When he had carpenter ants in his house, he figured he'd try mycelium on them. He got a patent for a pesticide that attracts the bugs to a natural poison.
He devised "mycofilters" — sacks filled with wood chips and mycelium — to filter contaminated water. Two years ago, Mason County decided to give them a try on contaminated drainage ditches, and officials there are pleased with the results.
The ideas keep coming.
"The best lesson I've learned in my life," Stamets said, "is my critics are my best supporters. I love being told I can't do something. When somebody says that, I say, 'Thank you! You've just inspired me.' "
Battling mycophobia
Part of the skepticism, Stamets said, is because people are "mycophobic." They're afraid of mushrooms.
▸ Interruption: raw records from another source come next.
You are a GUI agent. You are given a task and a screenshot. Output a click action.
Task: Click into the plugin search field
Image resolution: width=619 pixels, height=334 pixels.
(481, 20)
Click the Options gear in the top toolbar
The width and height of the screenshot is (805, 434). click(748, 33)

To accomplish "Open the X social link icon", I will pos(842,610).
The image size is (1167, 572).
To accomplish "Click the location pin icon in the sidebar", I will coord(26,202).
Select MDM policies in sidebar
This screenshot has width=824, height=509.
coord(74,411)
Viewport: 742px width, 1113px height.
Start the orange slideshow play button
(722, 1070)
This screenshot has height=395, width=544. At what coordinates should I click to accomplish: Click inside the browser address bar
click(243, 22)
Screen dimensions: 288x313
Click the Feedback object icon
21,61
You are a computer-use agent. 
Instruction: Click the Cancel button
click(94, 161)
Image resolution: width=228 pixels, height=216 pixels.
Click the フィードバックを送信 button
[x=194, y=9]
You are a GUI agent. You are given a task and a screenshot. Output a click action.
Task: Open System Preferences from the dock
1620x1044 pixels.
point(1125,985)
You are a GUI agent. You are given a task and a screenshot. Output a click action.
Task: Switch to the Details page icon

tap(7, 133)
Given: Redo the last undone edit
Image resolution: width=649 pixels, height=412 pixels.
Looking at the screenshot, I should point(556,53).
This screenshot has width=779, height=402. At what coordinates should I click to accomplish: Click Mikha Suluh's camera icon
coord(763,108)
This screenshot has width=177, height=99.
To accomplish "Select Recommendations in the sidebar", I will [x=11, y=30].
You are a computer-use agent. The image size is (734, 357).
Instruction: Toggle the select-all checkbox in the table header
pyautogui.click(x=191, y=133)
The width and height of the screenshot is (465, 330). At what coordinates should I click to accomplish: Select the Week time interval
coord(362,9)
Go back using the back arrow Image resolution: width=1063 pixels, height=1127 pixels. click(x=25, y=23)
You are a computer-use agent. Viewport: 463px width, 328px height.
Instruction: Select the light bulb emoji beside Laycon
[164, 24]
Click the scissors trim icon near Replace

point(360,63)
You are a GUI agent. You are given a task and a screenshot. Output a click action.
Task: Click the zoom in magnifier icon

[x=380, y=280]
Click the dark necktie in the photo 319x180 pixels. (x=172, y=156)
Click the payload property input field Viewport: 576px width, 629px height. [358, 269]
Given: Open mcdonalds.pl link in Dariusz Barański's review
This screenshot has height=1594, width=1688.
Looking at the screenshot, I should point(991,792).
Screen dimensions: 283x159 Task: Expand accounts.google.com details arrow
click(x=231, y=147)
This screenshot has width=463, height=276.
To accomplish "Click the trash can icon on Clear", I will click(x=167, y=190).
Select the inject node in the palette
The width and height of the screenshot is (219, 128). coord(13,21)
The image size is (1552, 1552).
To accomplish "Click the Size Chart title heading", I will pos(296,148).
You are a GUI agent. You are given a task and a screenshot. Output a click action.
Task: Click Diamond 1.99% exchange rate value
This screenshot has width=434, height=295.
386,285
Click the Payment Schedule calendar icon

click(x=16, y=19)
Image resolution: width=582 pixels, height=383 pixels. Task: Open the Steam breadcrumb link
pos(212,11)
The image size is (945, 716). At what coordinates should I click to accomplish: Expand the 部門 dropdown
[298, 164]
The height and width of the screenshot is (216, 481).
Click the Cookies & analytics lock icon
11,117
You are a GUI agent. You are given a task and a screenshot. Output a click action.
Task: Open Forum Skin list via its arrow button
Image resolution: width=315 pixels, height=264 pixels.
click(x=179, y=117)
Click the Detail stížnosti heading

He arms himself with letters from scientists who either have gotten mushrooms from him for testing or who support his ideas. It's a good pre-emptive strike against doubters.
But still ... mushrooms for biodefense? C'mon.
Ask him about it, and he starts throwing around so many fancy terms that it's impossible to follow.
And yet as an acronym-wielding Army spokeswoman explained: "He supplied some compounds under the NIAID/USAMRIID SARS/Poxvirus testing program."
In English: Army researchers tested Stamets' mushroom extracts as a defense against SARS and smallpox, which could be used as biological weapons.
Once again, Stamets' story checks out.